But Diotima, the prophetess of Mantineia, whose sacred and superhuman character raises her above the ordinary proprieties of women, has taught Socrates far more than this about the art and mystery of love. She has taught him that love is another aspect of philosophy. The same want in the human soul which is satisfied in the vulgar by the procreation of children, may become the highest aspiration of intellectual desire. As the Christian might speak of hungering and thirsting after righteousness; or of divine loves under the figure of human (compare Ephesians 5:32 “This is a great mystery, but I speak concerning Christ and the church”); as the medieval saint might speak of the “fruitio Dei”; as Dante saw all things contained in his love of Beatrice, so Plato would have us absorb all other loves and desires in the love of knowledge. Here is the beginning of Neoplatonism, or rather, perhaps, a proof (of which there are many) that the so-called mysticism of the East was not strange to the Greek of the fifth century before Christ. The first tumult of the affections was not wholly subdued; there were longings of a creature
Moving about in worlds not realized,
which no art could satisfy. To most men reason and passion appear to be antagonistic both in idea and fact. The union of the greatest comprehension of knowledge and the burning intensity of love is a contradiction in nature, which may have existed in a far-off primeval age in the mind of some Hebrew prophet or other Eastern sage, but has now become an imagination only. Yet this “passion of the reason” is the theme of the “Symposium” of Plato. And as there is no impossibility in supposing that “one king, or son of a king, may be a philosopher,” so also there is a probability that there may be some few—perhaps one or two in a whole generation—in whom the light of truth may not lack the warmth of desire. And if there be such natures, no one will be disposed to deny that “from them flow most of the benefits of individuals and states”; and even from imperfect combinations of the two elements in teachers or statesmen great good may often arise.
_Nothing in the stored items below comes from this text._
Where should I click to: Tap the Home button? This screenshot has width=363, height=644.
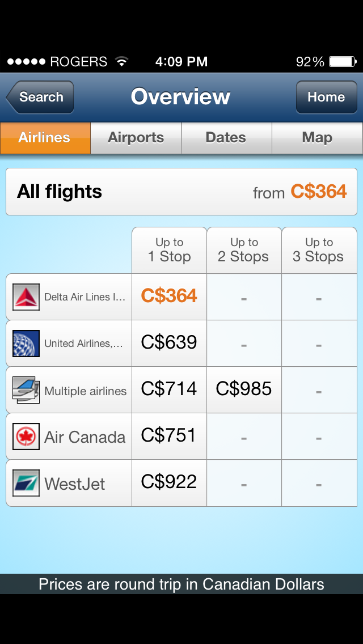326,98
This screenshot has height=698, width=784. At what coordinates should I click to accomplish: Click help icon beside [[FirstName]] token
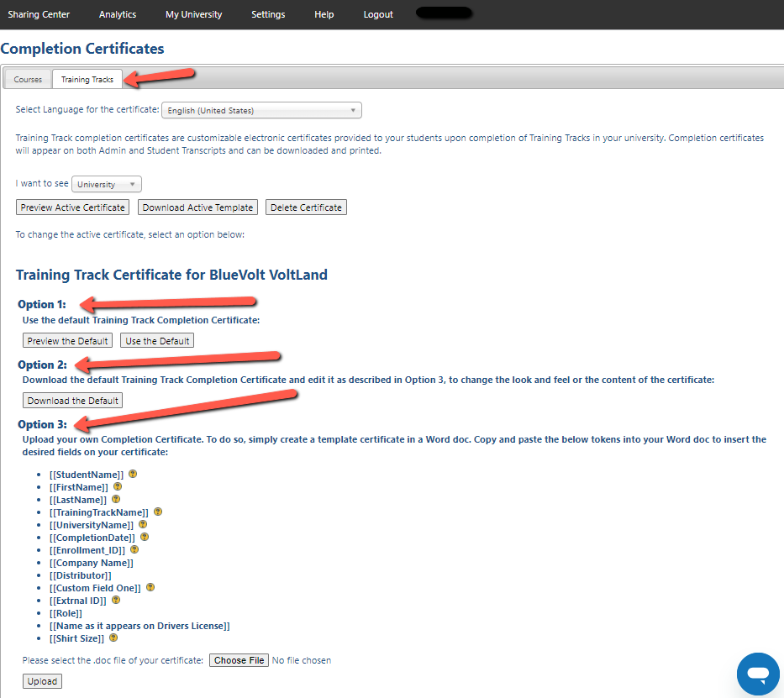[118, 486]
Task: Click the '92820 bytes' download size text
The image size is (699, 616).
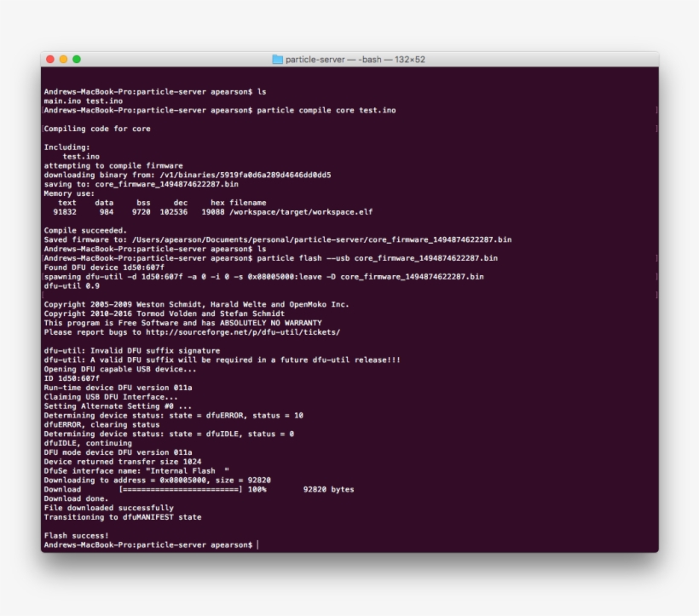Action: [328, 490]
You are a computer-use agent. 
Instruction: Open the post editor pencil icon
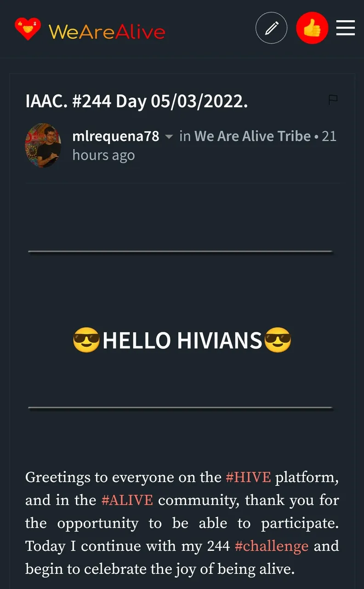(x=272, y=28)
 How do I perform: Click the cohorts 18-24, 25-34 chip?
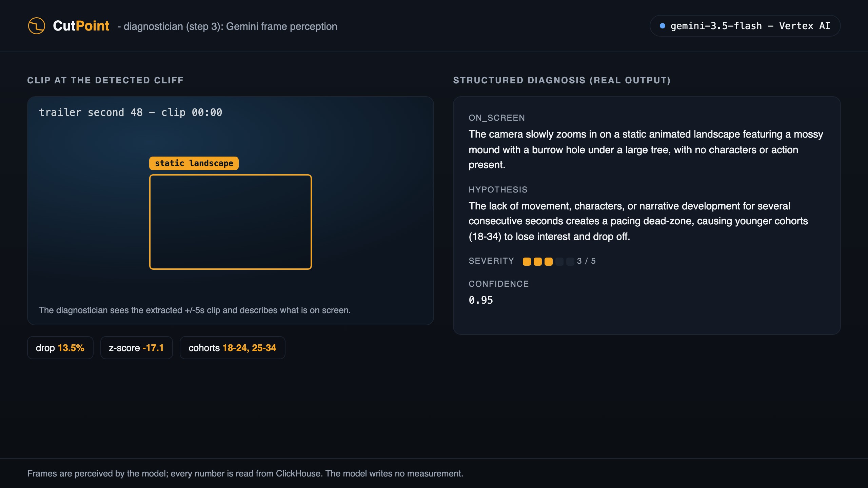coord(232,348)
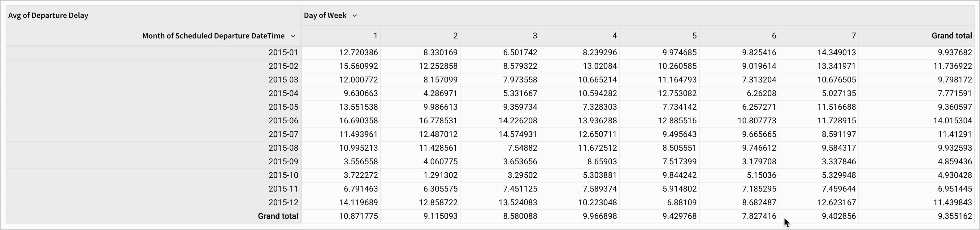980x230 pixels.
Task: Select the Month of Scheduled Departure DateTime header
Action: pyautogui.click(x=213, y=36)
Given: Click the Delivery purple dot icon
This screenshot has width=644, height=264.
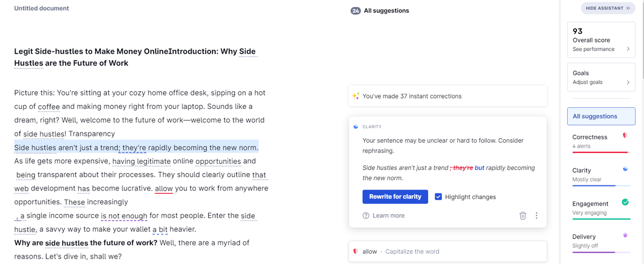Looking at the screenshot, I should [x=625, y=235].
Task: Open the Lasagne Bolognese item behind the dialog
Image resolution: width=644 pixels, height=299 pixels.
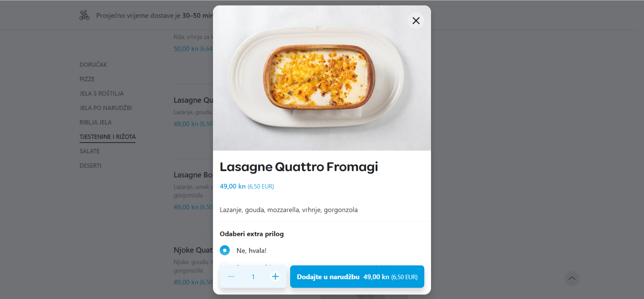Action: click(x=193, y=175)
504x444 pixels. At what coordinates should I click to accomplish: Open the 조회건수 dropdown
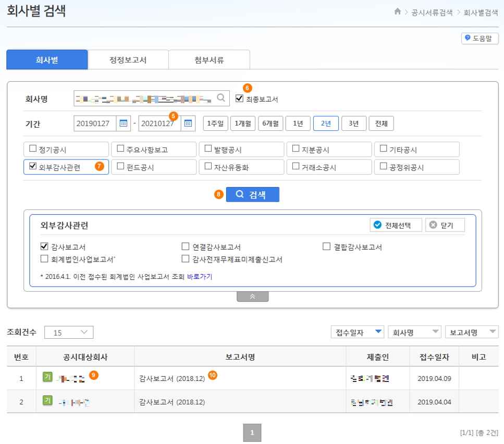point(68,332)
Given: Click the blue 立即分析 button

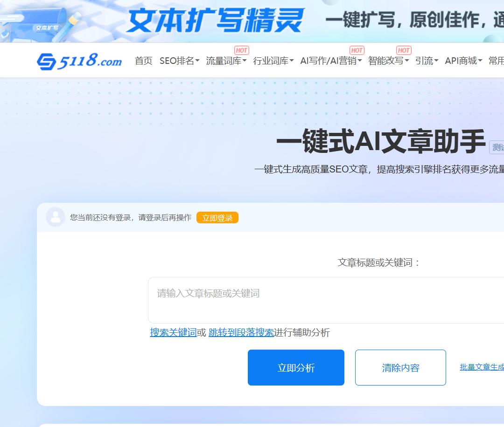Looking at the screenshot, I should [296, 368].
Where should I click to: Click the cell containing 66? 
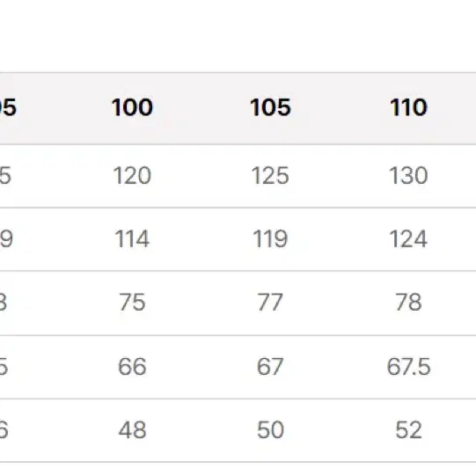pos(132,367)
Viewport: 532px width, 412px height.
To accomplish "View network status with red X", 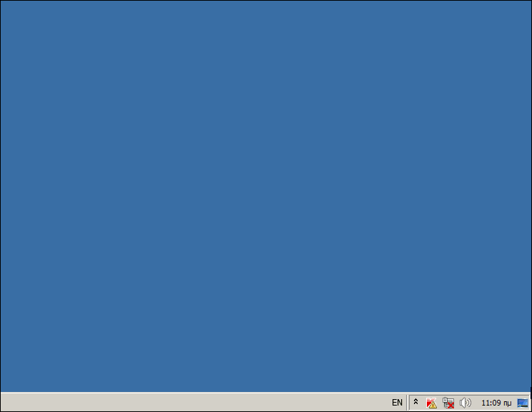I will 449,404.
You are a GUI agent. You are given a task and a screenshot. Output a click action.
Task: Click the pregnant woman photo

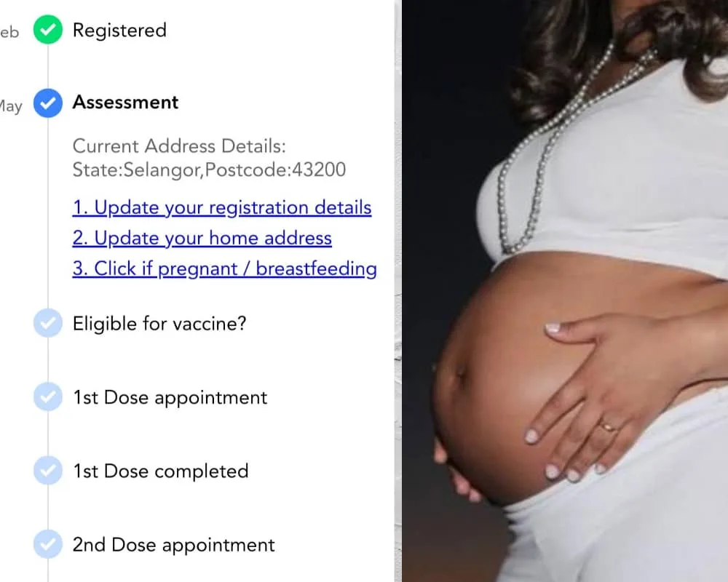tap(565, 291)
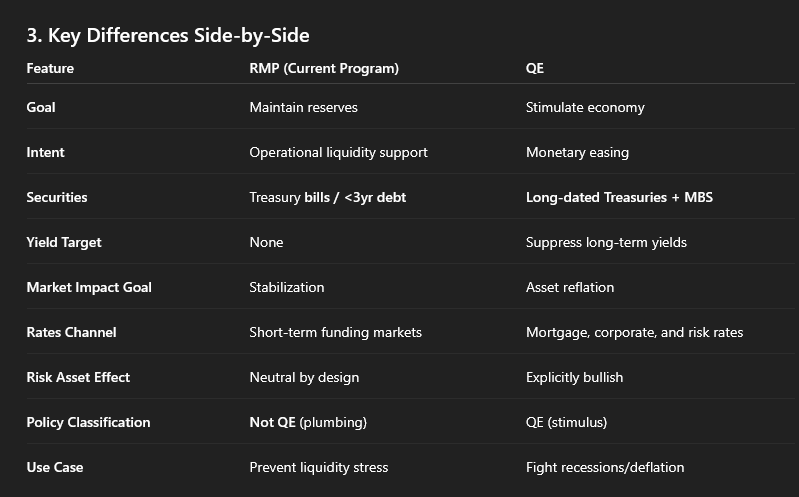
Task: Click the "Stabilization" cell
Action: [287, 287]
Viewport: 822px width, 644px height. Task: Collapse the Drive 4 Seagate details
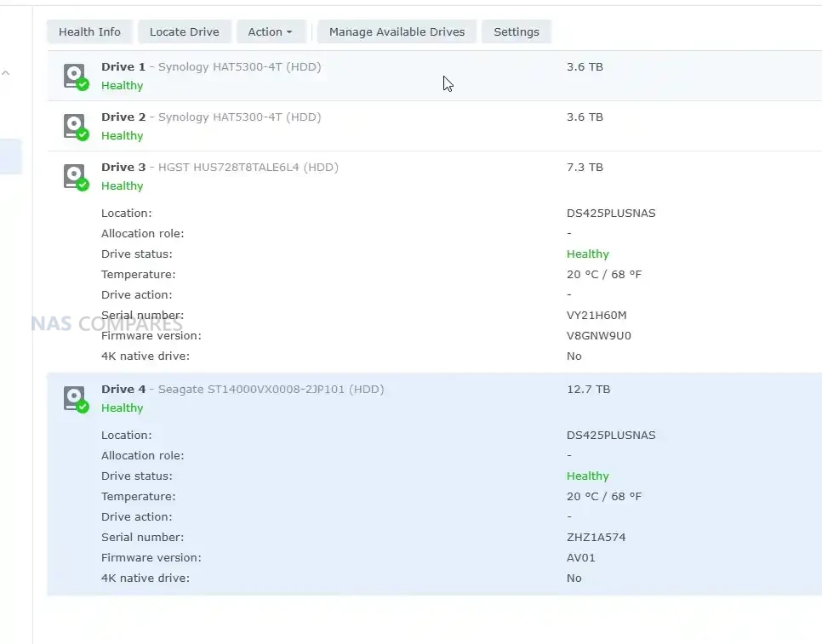(x=243, y=389)
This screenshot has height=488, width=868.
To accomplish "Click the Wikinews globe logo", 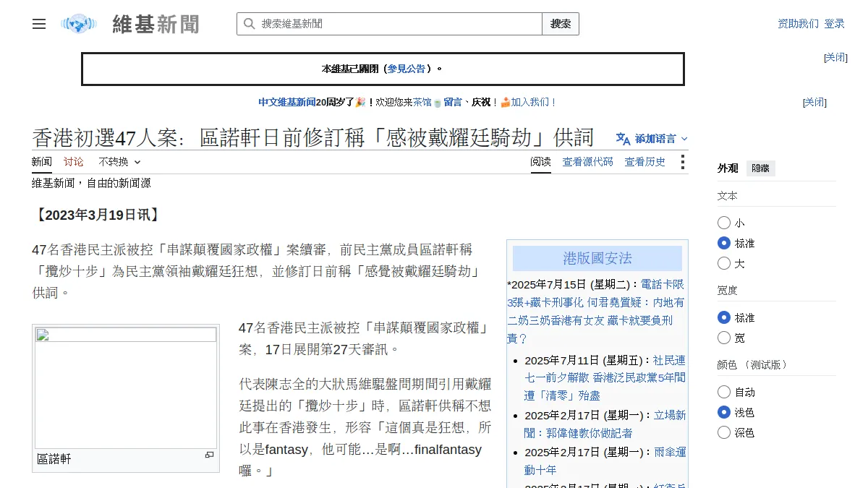I will [x=78, y=24].
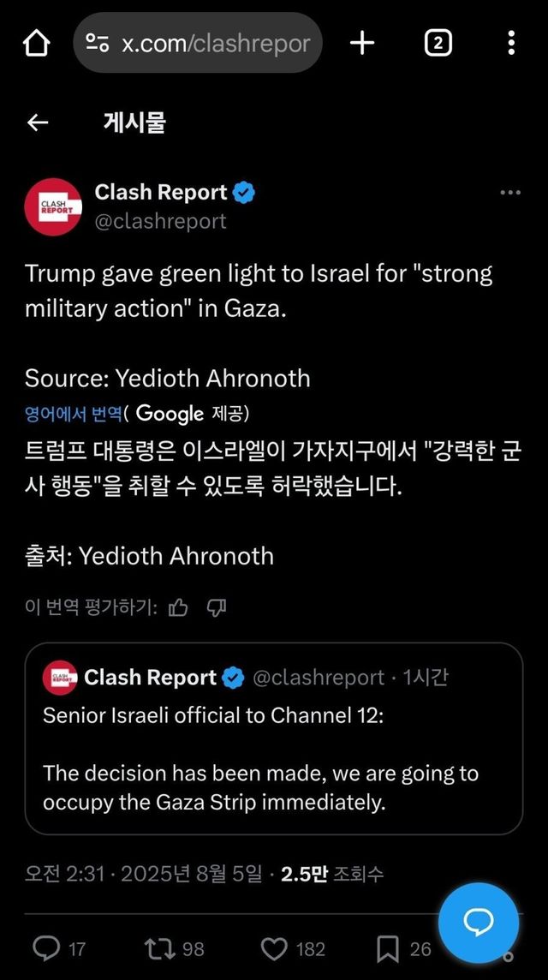Open the @clashreport handle link
The height and width of the screenshot is (980, 548).
pyautogui.click(x=159, y=221)
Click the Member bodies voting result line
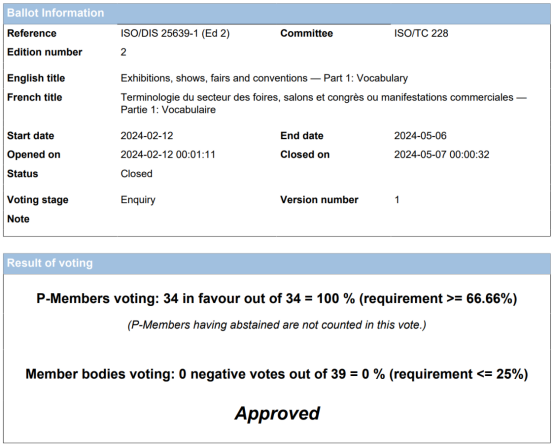 pos(277,374)
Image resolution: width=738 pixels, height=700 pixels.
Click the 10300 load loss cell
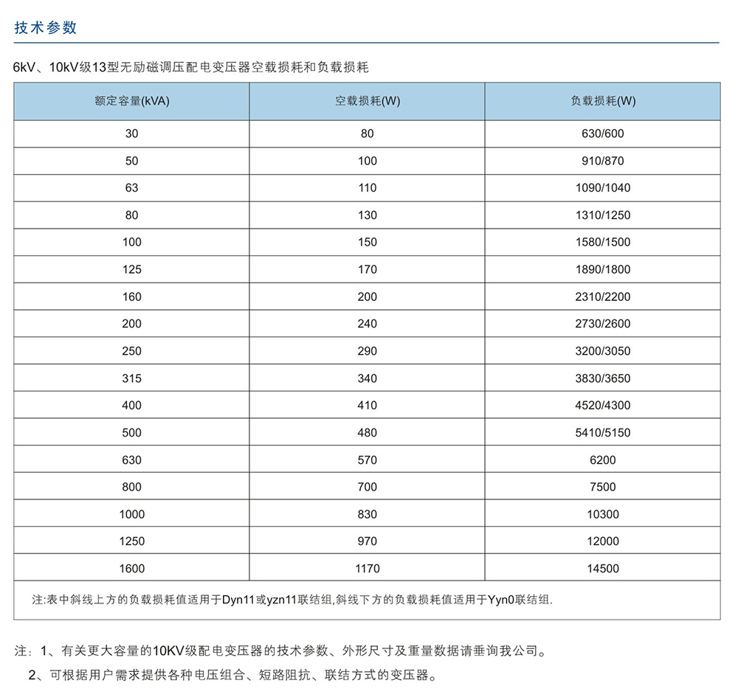(x=602, y=514)
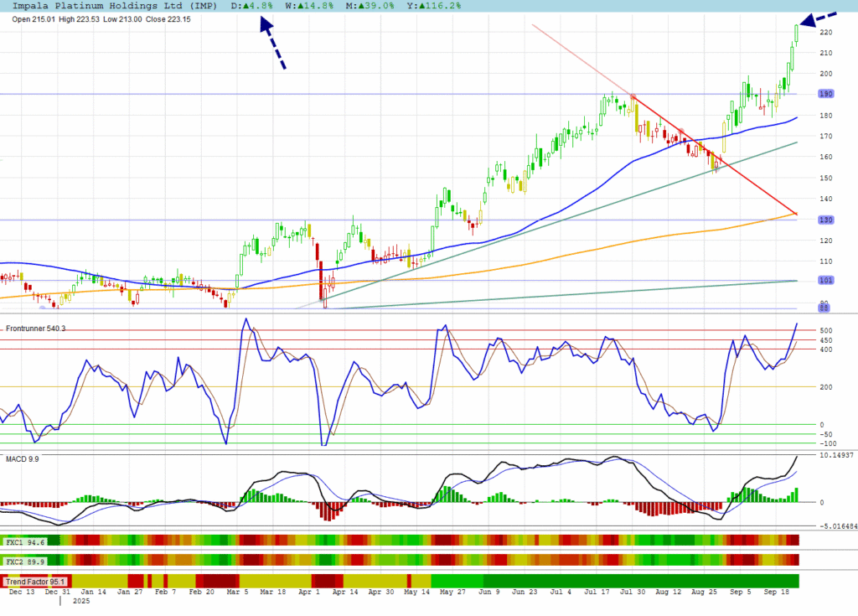The height and width of the screenshot is (616, 858).
Task: Click the monthly change M: 39.0% value
Action: tap(371, 6)
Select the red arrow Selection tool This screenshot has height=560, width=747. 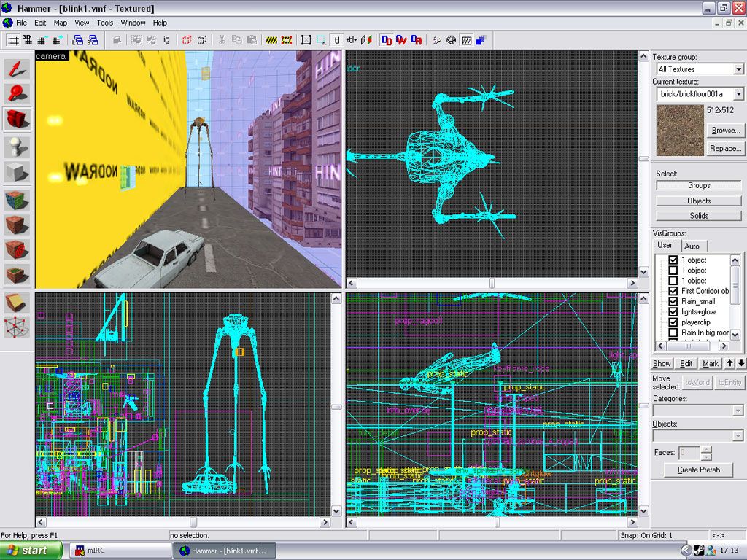coord(17,69)
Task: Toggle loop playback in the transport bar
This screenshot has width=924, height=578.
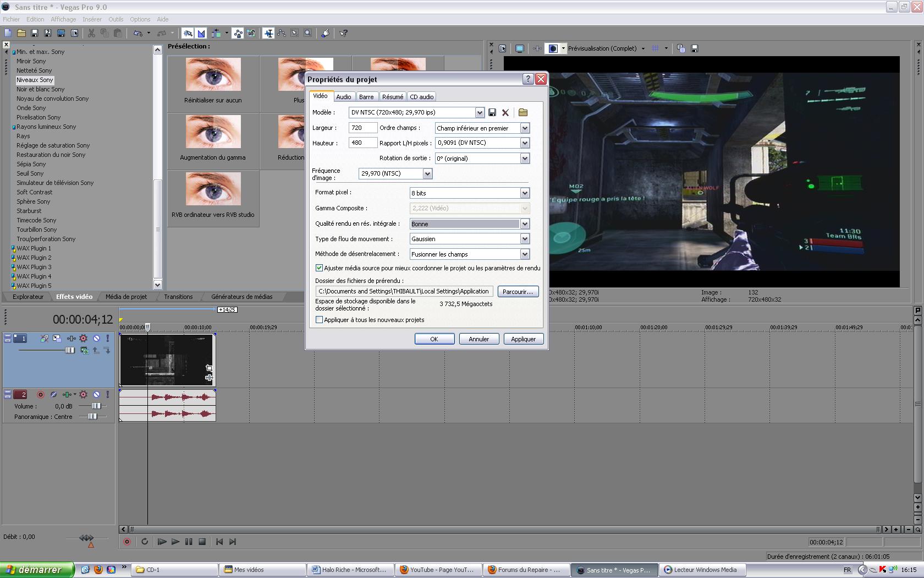Action: [x=145, y=542]
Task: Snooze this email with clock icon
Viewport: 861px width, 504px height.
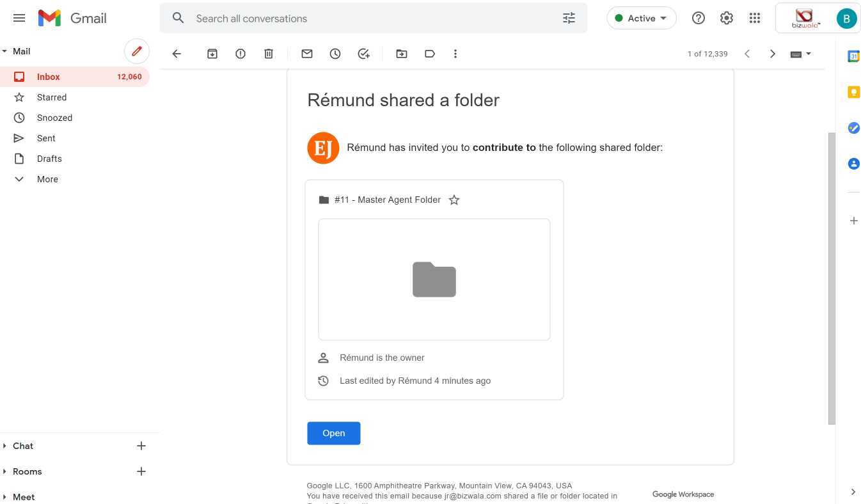Action: (335, 54)
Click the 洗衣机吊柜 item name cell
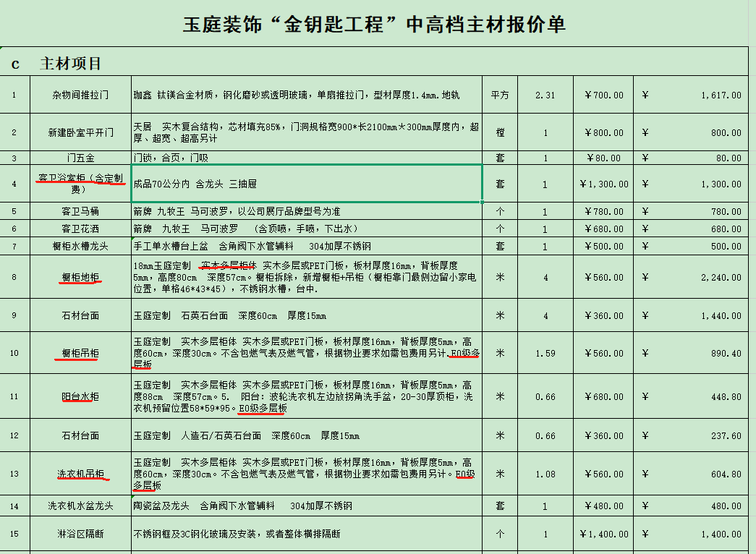 click(80, 474)
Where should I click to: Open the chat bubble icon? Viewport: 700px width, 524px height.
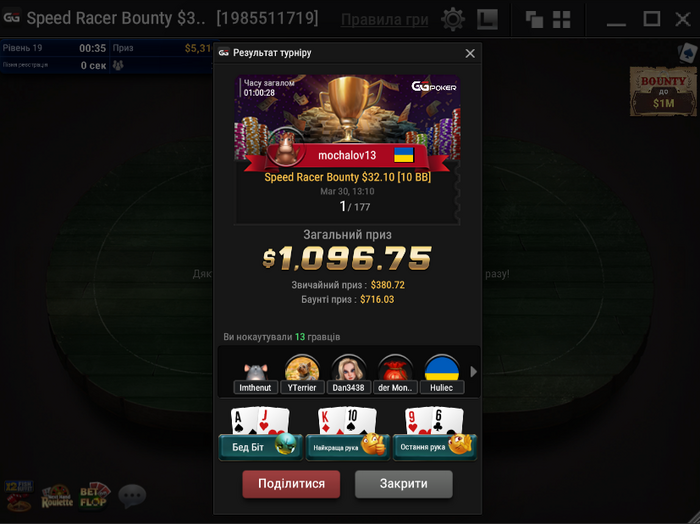click(132, 496)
Yet there is a higher region in which love is not only felt, but satisfied, in the perfect beauty of eternal knowledge, beginning with the beauty of earthly things, and at last reaching a beauty in which all existence is seen to be harmonious and one. The limited affection is enlarged, and enabled to behold the ideal of all things. And here the highest summit which is reached in the “Symposium” is seen also to be the highest summit which is attained in the Republic, but approached from another side; and there is “a way upwards and downwards,” which is the same and not the same in both. The ideal beauty of the one is the ideal good of the other; regarded not with the eye of knowledge, but of faith and desire; and they are respectively the source of beauty and the source of good in all other things. And by the steps of a “ladder reaching to heaven” we pass from images of visible beauty (εἰκόνες), and from the hypotheses of the Mathematical sciences, which are not yet based upon the idea of good, through the concrete to the abstract, and, by different paths arriving, behold the vision of the eternal (compare “Symposium” 211 ὥσπερ ἐπαναβαθμοῖς τισιν Republic VI 511 A, B οῖον ἐπιβάσεις; τε καὶ ὁρμάς also “Phaedrus” 247 and following). Under one aspect “the idea is love”; under another, “truth.” In both the lover of wisdom is the “spectator of all time and of all existence.” This is a “mystery” in which Plato also obscurely intimates the union of the spiritual and fleshly, the interpenetration of the moral and intellectual faculties.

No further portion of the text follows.